Patients paying out of pocket may well prefer individual drugs to the single-pill combo. Tran said a quick check on Lexi-Comp showed that single-pill combos are about 50% more expensive than individual ingredient prices.

The metformin side of all four combo products is available as a generic. So are glipizide and glyburide, the sulfonylurea components in Metaglip and Glucovance. Combining existing products into a new entity lets manufacturers extend patent and price protection.

"That method to extend protection and increase prices is being caught on to by physicians and patients," Krenk said. "If that kind of product extension is actually more convenient for the patient, I'm all for it, but not as a financial move to boost profits."

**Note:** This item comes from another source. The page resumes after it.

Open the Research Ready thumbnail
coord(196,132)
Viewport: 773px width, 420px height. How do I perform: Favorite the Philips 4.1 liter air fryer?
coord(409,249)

Manufacturers are pursuing line-extension strategies regardless of what practitioners think of the practice. Recent combo introductions include Vytorin (ezetimibe/simvastatin, Merck/Schering-Plough) to reduce cholesterol levels or Epzicom (abacavir/lamivudine, GlaxoSmithKline) to treat HIV/AIDS. Type 2 diabetes is one more opportunity.

"All of the drug companies are trying to get some kind of combo product out there," Setter said. "But the four existing combos cover most of the therapeutic basics for Type 2. The problem is that as the components become available as generics, insurance companies are not going to be willing to pay extra." Payers see two problems, he explained. One is the lack of data showing that fewer pills boost compliance in practice. Less frequent dosing leads toward better compliance, but there are scarce data showing that taking fewer pills with each dose has the same effect.

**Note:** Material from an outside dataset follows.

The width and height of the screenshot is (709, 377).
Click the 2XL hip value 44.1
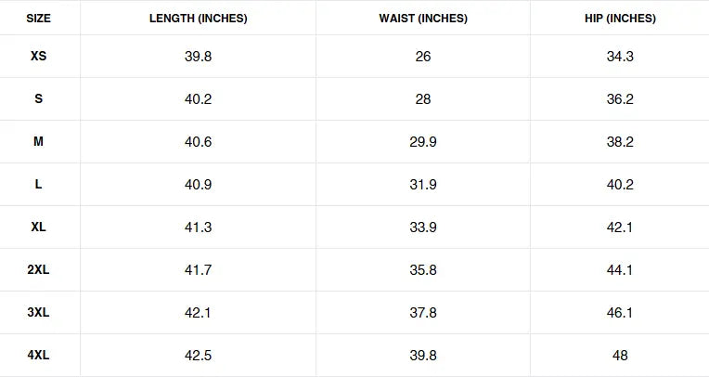point(620,270)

ADA sees the same fuzzy link between numbers of pills per dose and compliance. "Intuitively, it is more convenient to take a single medicine than to swallow two medicines," Rizza said. "But I am not aware of strong data supporting that idea. We need to be cautious about the conclusions in this area until we have more studies and more data."

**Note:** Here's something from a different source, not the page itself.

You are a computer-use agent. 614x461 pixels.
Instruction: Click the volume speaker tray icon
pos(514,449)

Kaiser is just as cautious about the lack of data showing that reducing the number of individual pills boosts compliance. All four Type 2 diabetes combo products contain metformin, Tran noted. Because the combo products do not include an extended-release formulation, the combo products must be taken at least twice daily. That is no improvement over metformin as monotherapy or metformin plus any other single agent.

Combo products also raise questions about dosing. The combination products are available in only a few dosage strengths, while dosing for the individual ingredients can be varied dramatically. "A lot of clinicians don't like the fixed doses," Tran said. "They like to be able to titrate the individual components for optimal control. The limited-dosage combinations complicate your ability to evaluate therapy."

Actoplus Met, for example, is available in two dosage forms, 15 mg pioglitazone plus 500 mg metformin or 15 mg pioglitazone plus 850 mg metformin. Actos (pioglitazone, Takeda) is available in 15-mg, 30-mg, and 45-mg tablets. Glucophage (metformin, Bristol-Myers Squibb) is available in 500-mg, 850-mg, and 1000-mg tablets.

"Physicians like combo products because they are seen as helping with patient compliance, but the dosage limitations can be a significant downside," Wong said. "For some patients and some providers, it can be a real barrier."

Kaiser Permanente is one of those providers that saw the barrier and stopped. Between doubts about the real impact on compliance and lack of flexibility in dosing, the HMO giant has yet to add a single Type 2 diabetes combo product to its formulary, Tran said.

"Until we have good evidence that combination products enhance compliance, most providers will steer away, at least as an initial treatment," Tran said. "Clinically, there is no clear-cut advantage, just some degree of convenience."